Thanks for the clarification Austin.

I’m actually to trying to solve the following problem. I’ve been
redirecting the contents of a_file to an os_command, ie:

os_command < a_file

Usually a_file is very small and I have to create this file before
invoking the os_command. Is it possible to avoid the creation of a_file
and just pass its contents directly to os_command?

Sonny.

There is, in fact, no “end-of-file” character on
Unix, and Ctrl-Z (0x26) is the end-of-file character on Windows only
when the file is not opened in binary mode. It is conventional for a
terminal to accept Ctrl-D (0x04) as an end of file character, but this
is convention, not standard.

If you want to close a file, just close it. The underlying routines
will do the appropriate work necessary.

-austin

Austin Z. wrote:

This is not correct. There is, in fact, no “end-of-file” character on
Unix, and Ctrl-Z (0x26) is the end-of-file character on Windows only
when the file is not opened in binary mode. It is conventional for a
terminal to accept Ctrl-D (0x04) as an end of file character, but this
is convention, not standard.

And, except on terminals, ^Z has been obsolescent on DOS and Windows
since DOS 1.1, twenty-five years ago.


John W. Kennedy
“Give up vows and dogmas, and fixed things, and you may grow like That.
…you may come to think a blow bad, because it hurts, and not because
it humiliates. You may come to think murder wrong, because it is
violent, and not because it is unjust.”
– G. K. Chesterton. “The Ball and the Cross”

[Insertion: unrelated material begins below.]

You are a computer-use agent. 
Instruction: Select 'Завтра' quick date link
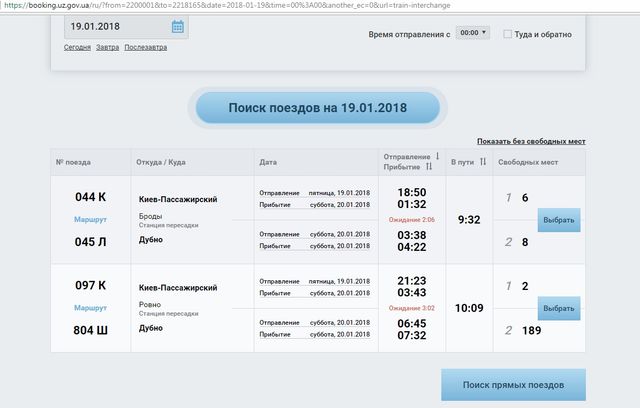(x=108, y=47)
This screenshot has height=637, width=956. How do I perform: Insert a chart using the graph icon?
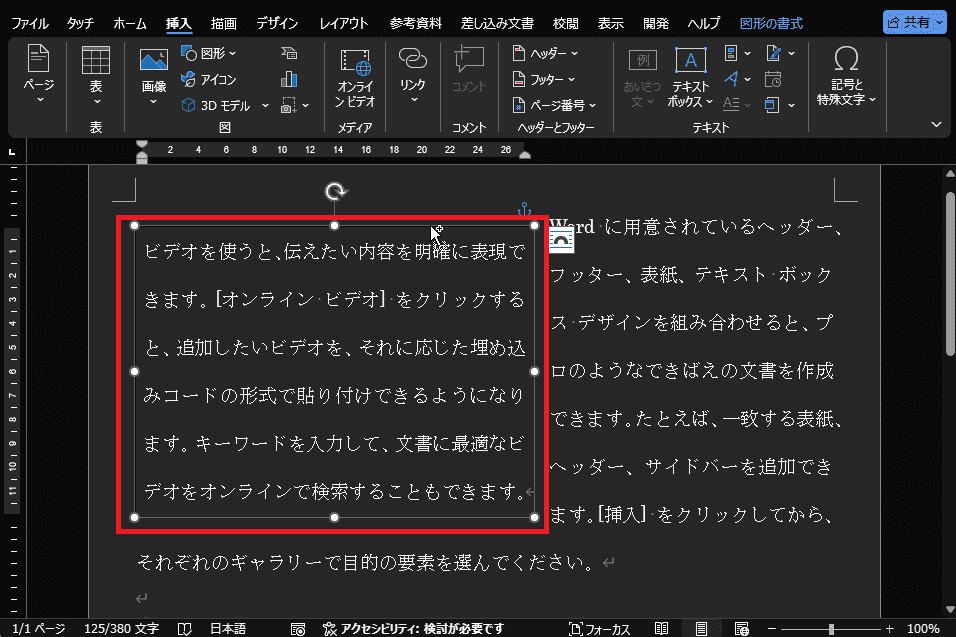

On Apr 15, 2:41 pm, Sonny C. [email protected] wrote:

Does anyone know of a cross-platform way of generating an ‘end-of-file’
character? Alternatively, does anyone know how to figure out what the
‘end-of-file’ character is for a particular OS?

I’ve never heard of an end-of-file character. EOF happens when a file
handle reaches the end of a file - not when it hits a specific
character. Many binary file types use null padding at the end
(character \0) although this is not an EOF character per se. To
generate a null character, you could do this “\0”.

Hey Guys,

Thanks for all the answers. I just found the answer with a little
googling. It looks like I want to use the pipe operator… as in:

echo a_file_contents | os_command

Thanks, again.

Sonny.

I’m actually to trying to solve the following problem. I’ve been
redirecting the contents of a_file to an os_command, ie:

os_command < a_file

Usually a_file is very small and I have to create this file before
invoking the os_command. Is it possible to avoid the creation of a_file
and just pass its contents directly to os_command?

Sonny.

Awesome, thanks Brian. Great idea!

Sonny.

Brian C. wrote:

On Mon, Apr 16, 2007 at 11:56:48AM +0900, Sonny C. wrote:

I’m actually to trying to solve the following problem. I’ve been
redirecting the contents of a_file to an os_command, ie:

os_command < a_file

Usually a_file is very small and I have to create this file before
invoking the os_command. Is it possible to avoid the creation of a_file
and just pass its contents directly to os_command?

If you are running os_command from Ruby, use IO.popen to run it. You
then
get an IO object for a pipe to squirt data at it.

On Mon, Apr 16, 2007 at 11:56:48AM +0900, Sonny C. wrote:

I’m actually to trying to solve the following problem. I’ve been
redirecting the contents of a_file to an os_command, ie:

os_command < a_file

Usually a_file is very small and I have to create this file before
invoking the os_command. Is it possible to avoid the creation of a_file
and just pass its contents directly to os_command?

If you are running os_command from Ruby, use IO.popen to run it. You
then
get an IO object for a pipe to squirt data at it.